## Work required
Any picture in the records below stays out; return everything else exactly.

══ Records provided ══

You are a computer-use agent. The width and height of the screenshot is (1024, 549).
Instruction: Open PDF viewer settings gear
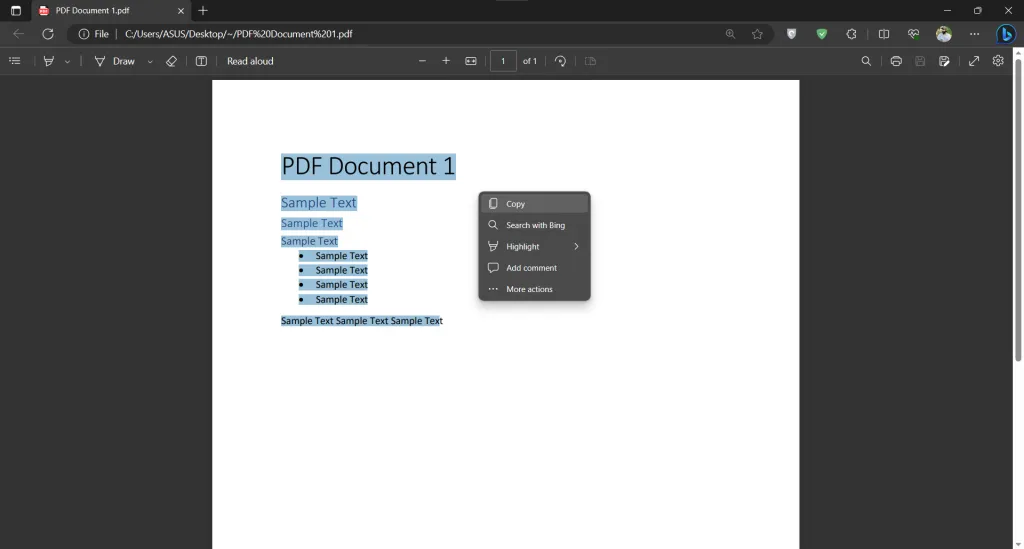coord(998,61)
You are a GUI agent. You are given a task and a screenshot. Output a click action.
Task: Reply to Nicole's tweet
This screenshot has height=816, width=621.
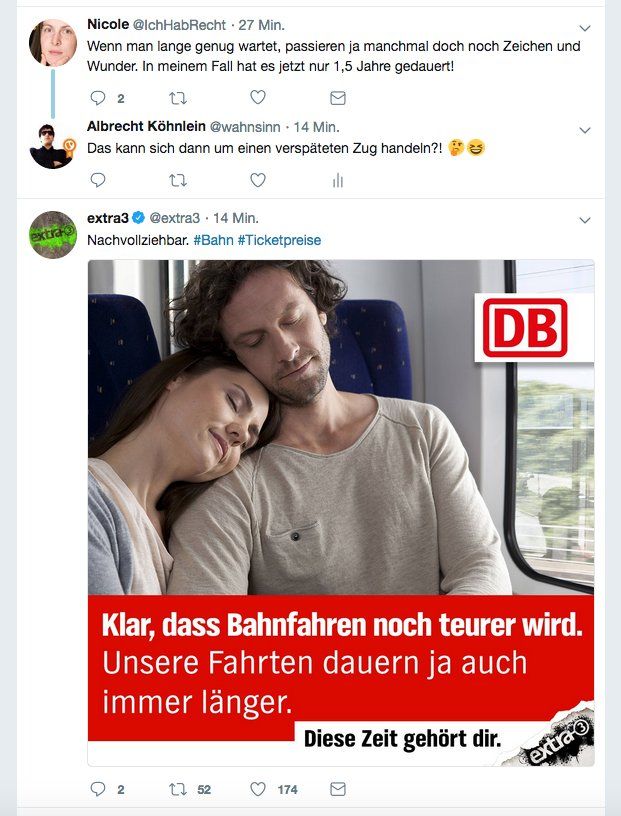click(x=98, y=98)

═══

## Result of the task
You are a computer-use agent. The width and height of the screenshot is (1024, 549).
Instruction: Open PDF viewer settings gear
coord(998,61)
You are a GUI agent. You are given a task and a screenshot. Output a click action.
Task: Reply to Nicole's tweet
This screenshot has height=816, width=621.
click(x=98, y=98)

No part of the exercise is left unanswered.